### DIRECTION:
Arrange the entries from the beginning through the line containing "pyautogui.click(x=60, y=253)", including that line, as a two-column CSV headed instruction and action, one row per entry with its text and its answer each in a single quoted field and line breaks turned into spaces. Leave the pictures out.

* start *

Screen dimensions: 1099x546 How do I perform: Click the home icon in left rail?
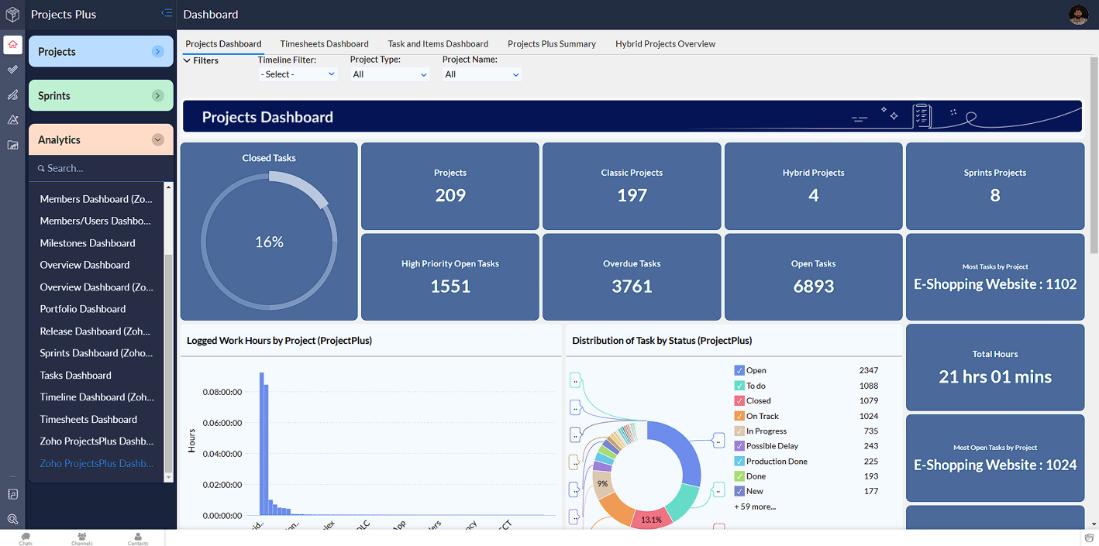pyautogui.click(x=13, y=45)
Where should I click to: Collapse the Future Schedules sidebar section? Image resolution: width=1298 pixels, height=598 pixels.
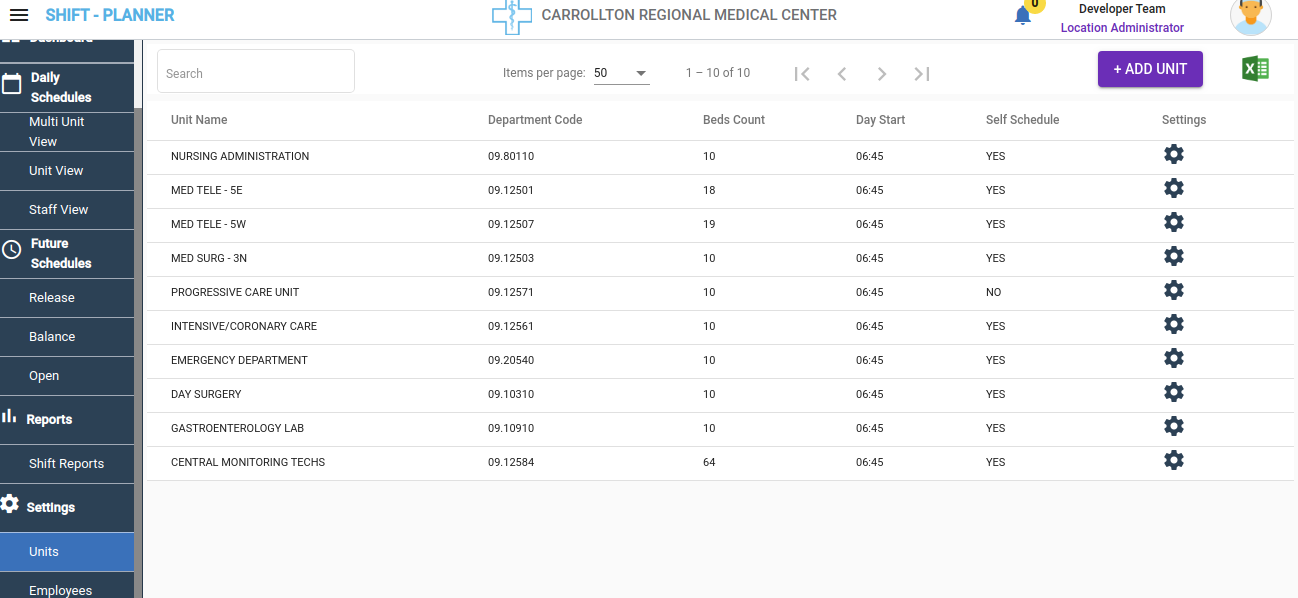pyautogui.click(x=60, y=253)

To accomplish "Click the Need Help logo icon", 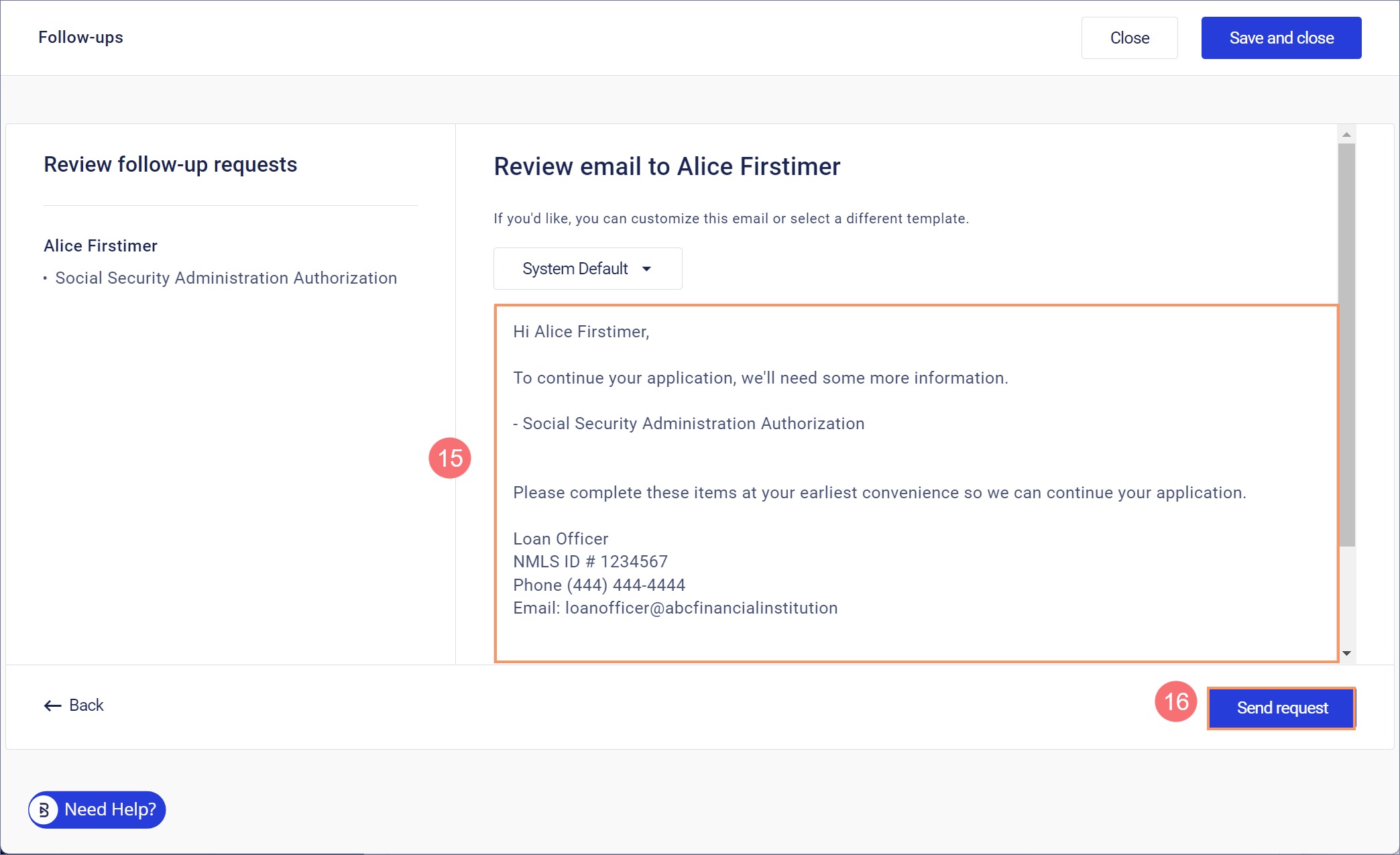I will (x=44, y=810).
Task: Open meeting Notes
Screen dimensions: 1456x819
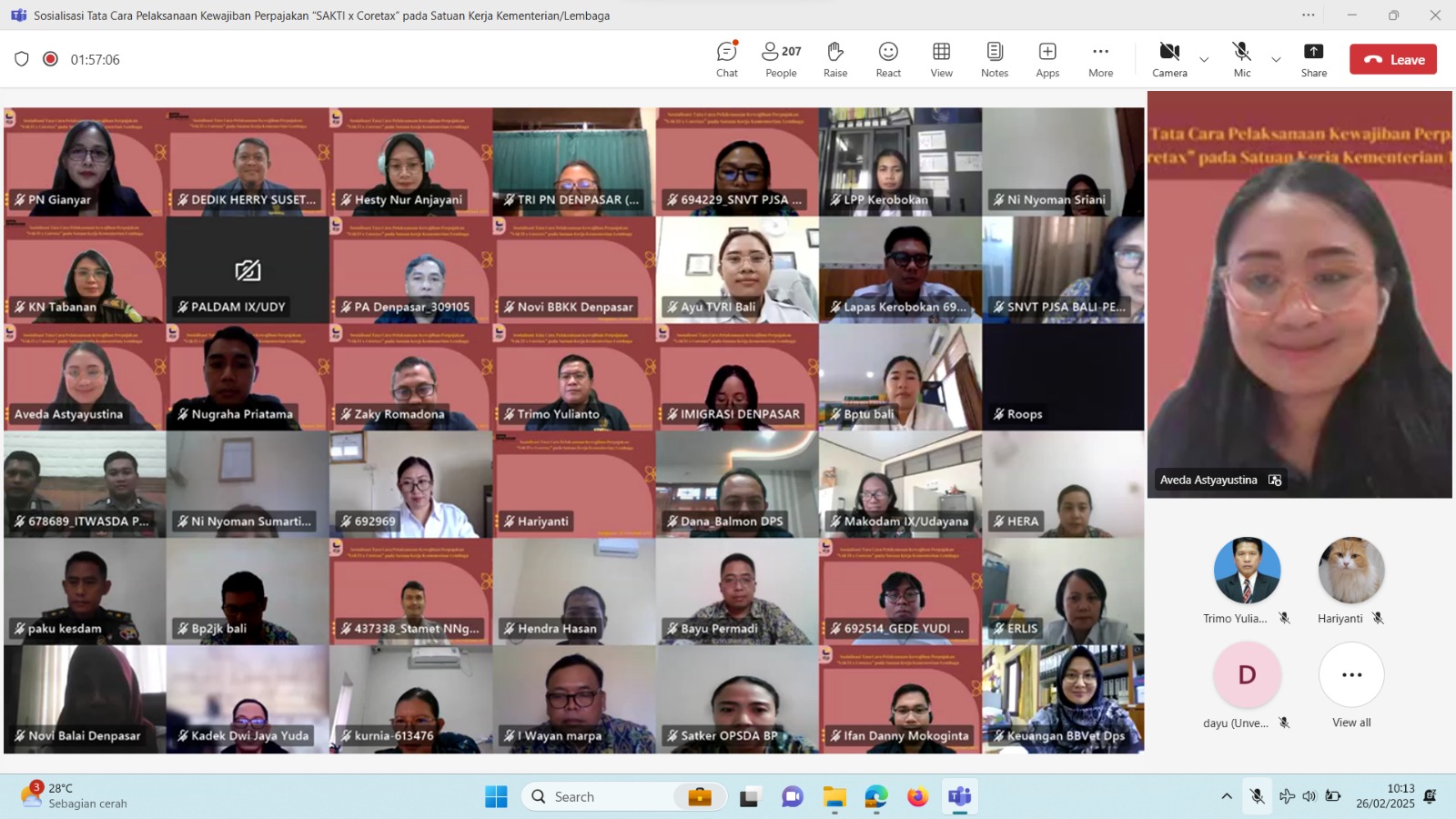Action: click(x=994, y=59)
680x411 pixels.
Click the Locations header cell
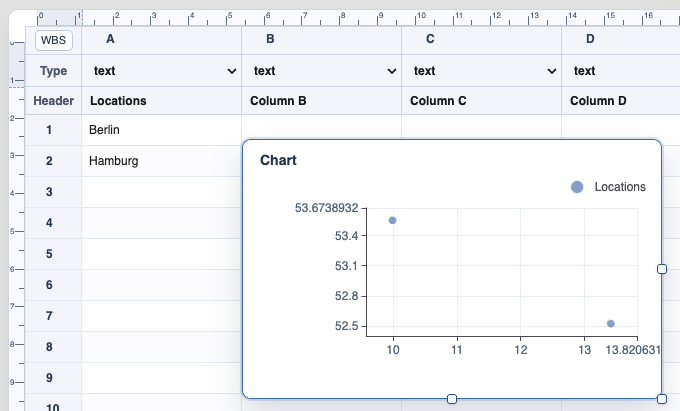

* end *

### RESPONSE TO THIS TASK:
instruction,action
"Screen dimensions: 1099x546 How do I perform: Click the home icon in left rail?","pyautogui.click(x=13, y=45)"
"Where should I click to: Collapse the Future Schedules sidebar section? Image resolution: width=1298 pixels, height=598 pixels.","pyautogui.click(x=60, y=253)"